One of the key compositional tricks in many kinds of dance and other electronic music is the use of sweeps, rises and falls to build up to a change in the dynamics of a song. For the producer, these are essential to create dynamics within the track and let listeners know when the drop is coming. And although they can be programmed by hand, it’s quite fiddly to do over and over again.

Enter The Riser, from German developer AIR Music Technology. This software instrument is similar to a few we’ve seen recently in that it aims to give you a shortcut to a type of sound that gets used a lot in certain kinds of music, but is based on synthesis and not sampling.

In this case, it’s described as a transition designer optimised for electronic music production, scoring, and remix work. Although it has a complement of fully tweakable controls it also comes with 300 professionally designed presets grouped by category and style such as rises and falls, pitch, mod or atonal character as well as swells and fades.

The patches are designed to provide various different kinds of transition, from filtered swells to whooping sirens and everything in between. It does this by generating sound from its three oscillators: sweep, noise and chord, each with multiple editable characteristics.

The sweep controls the direction of the transition, the noise oscillator adds texture and grit, and finally the chord oscillator can be used to match the synth’s structure to your song’s key, or indeed any key you specify. Each also has a configurable filter so you can control the shape of the signal as soon as it leaves the oscillator. Three LFOs are available: free running, tempo synced, and ‘Pumper’, with configurable depth and, where applicable, rate controls.

Pump it Up
There’s a second filter stage with 23 filter types available and control sections for cutoff and resonance, plus a distortion stage with variable distortion modes to add crunch and bite to the sound. The effects you tend to use most on these kinds of sounds are delay and reverb, and there are appropriate effects built in, with extensive tempo-sync options available for the delay section and four reverb types with controls.
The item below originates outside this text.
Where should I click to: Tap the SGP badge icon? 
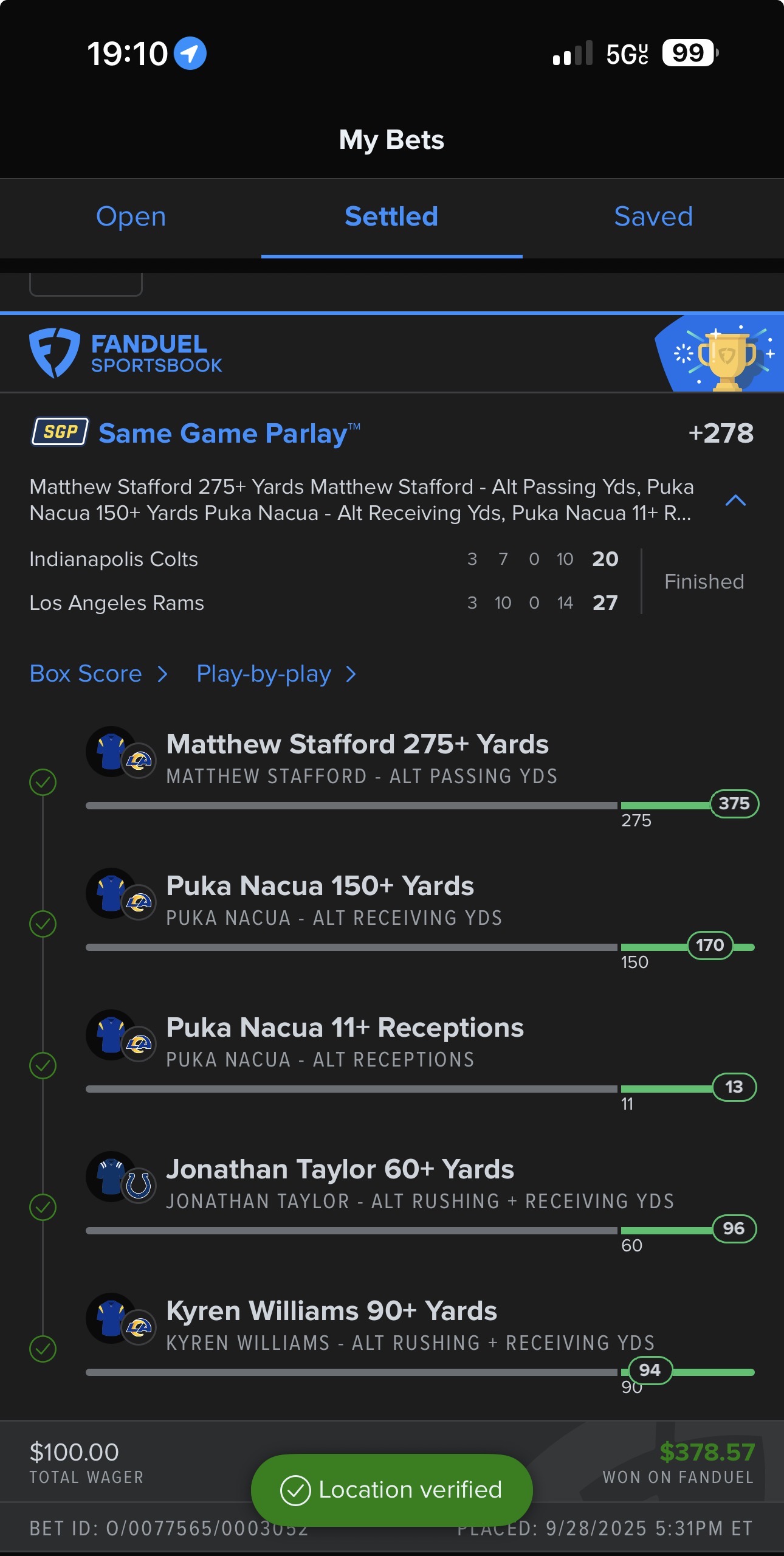pos(60,432)
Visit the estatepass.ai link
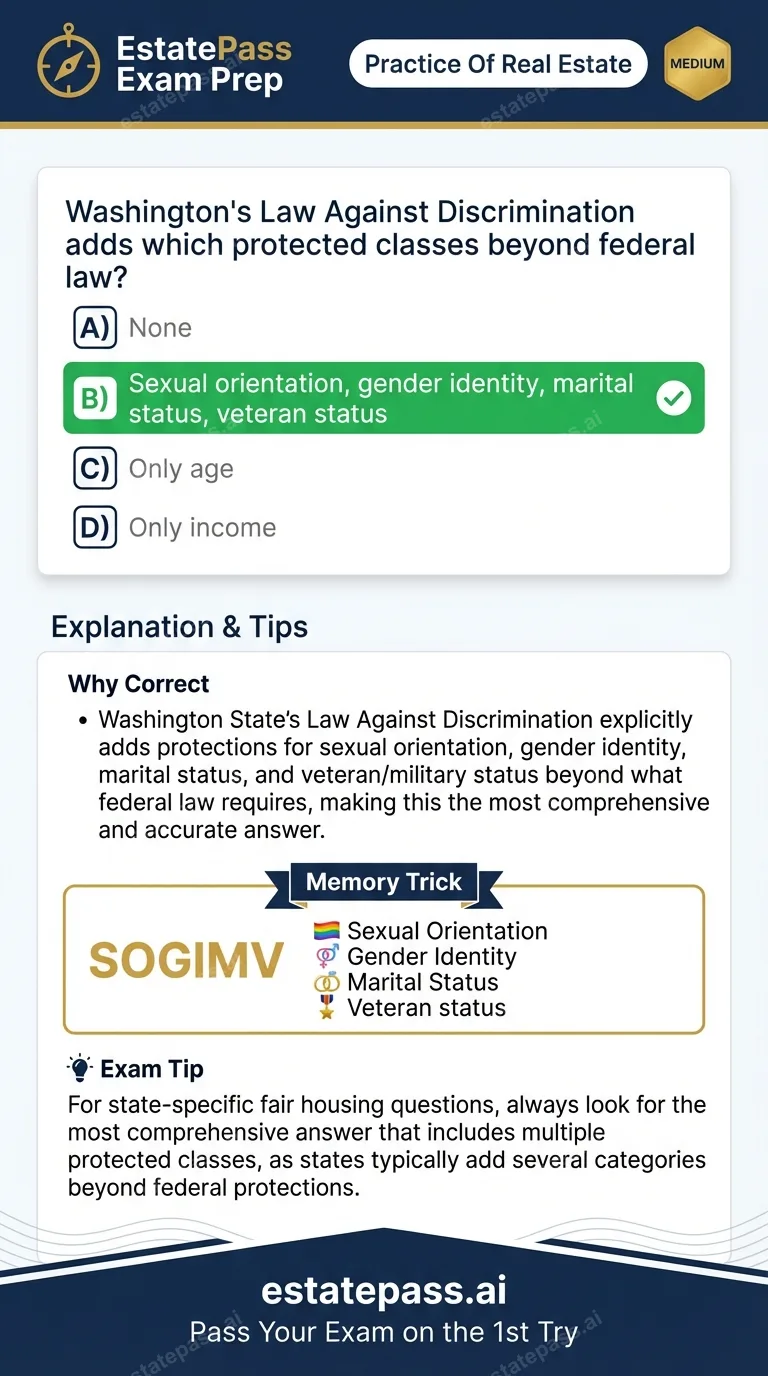768x1376 pixels. point(384,1291)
You can also vary the effect blend, and these effects help the synth sounds to sit comfortably in your tracks. Panning and width controls also let you position the sound more accurately in the stereo field.

You could well find that the bundled presets contain everything you need, but you may also want to tweak the settings to better suit the particular track you’re working on. This is really easy to do, and although there are a fair few sections, you interact with them all in much the same fashion, so the learning curve is quite gentle.

There’s some clever stuff to help you out too, such as a randomizer to generate whole new patches at the touch of a button and an Invert mode that instantly changes the direction of the current transition to provide you with a ‘down’ to your ‘up’, or vice versa. MIDI learn is supported too, so you can map hardware controllers to sections in order to change pulse settings or effect levels in real time, for example.

Although targeted at the many people making uptempo electronic music, The Riser is an interesting instrument in its own right. So although it is perfect for electronic transitions, you can get even more creative by slowing things down and getting a more ethereal, pulsing sound out of it.

Some people will no doubt ask why they would buy a synth that ‘just did transitions’, so the affordability definitely helps here, and I’d also suggest that it will save producers a lot of time automating LFOs and pitch-bend CCs.